■ **Exercise input**:
:::::
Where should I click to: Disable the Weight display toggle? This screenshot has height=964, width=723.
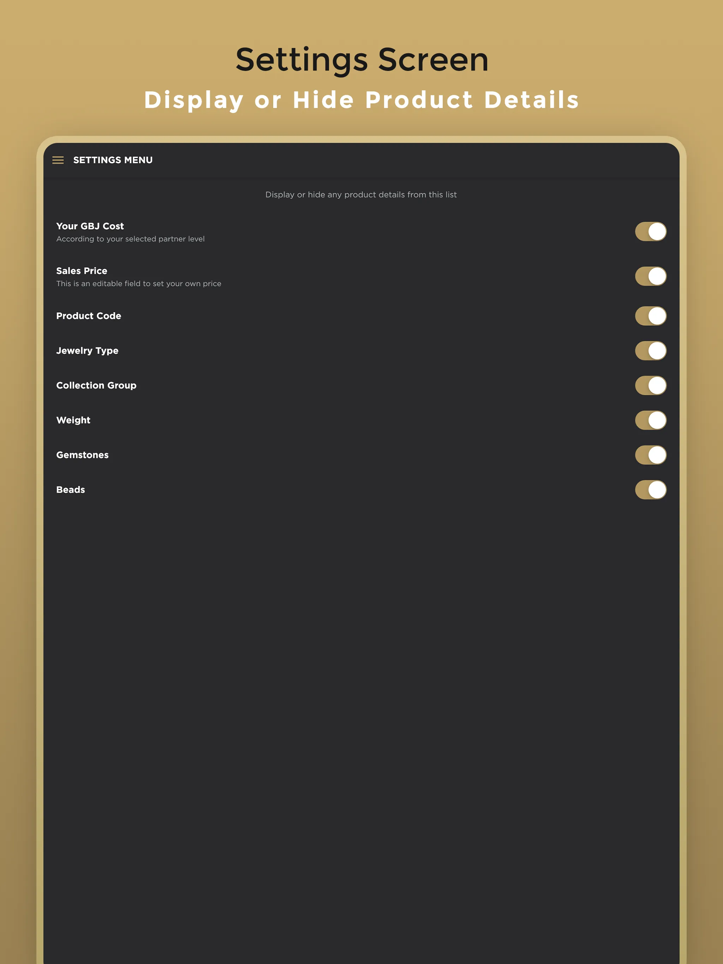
:::::
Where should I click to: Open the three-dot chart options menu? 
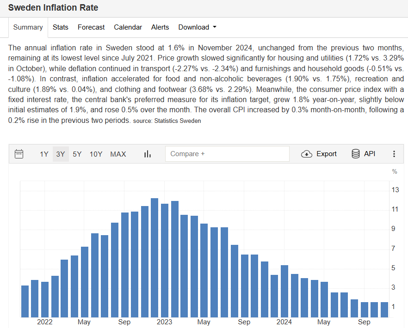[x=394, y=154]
:::::
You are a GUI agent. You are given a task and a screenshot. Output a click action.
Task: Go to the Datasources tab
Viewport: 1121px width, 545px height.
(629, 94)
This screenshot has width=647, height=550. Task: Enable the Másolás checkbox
:::::
Write out exactly the lines that fall from the line with "Viewport: 1121px width, 545px height." to the line with "This screenshot has width=647, height=550." in the records above, keeping both ends.

Viewport: 1121px width, 545px height.
(629, 94)
This screenshot has width=647, height=550. Task: Enable the Másolás checkbox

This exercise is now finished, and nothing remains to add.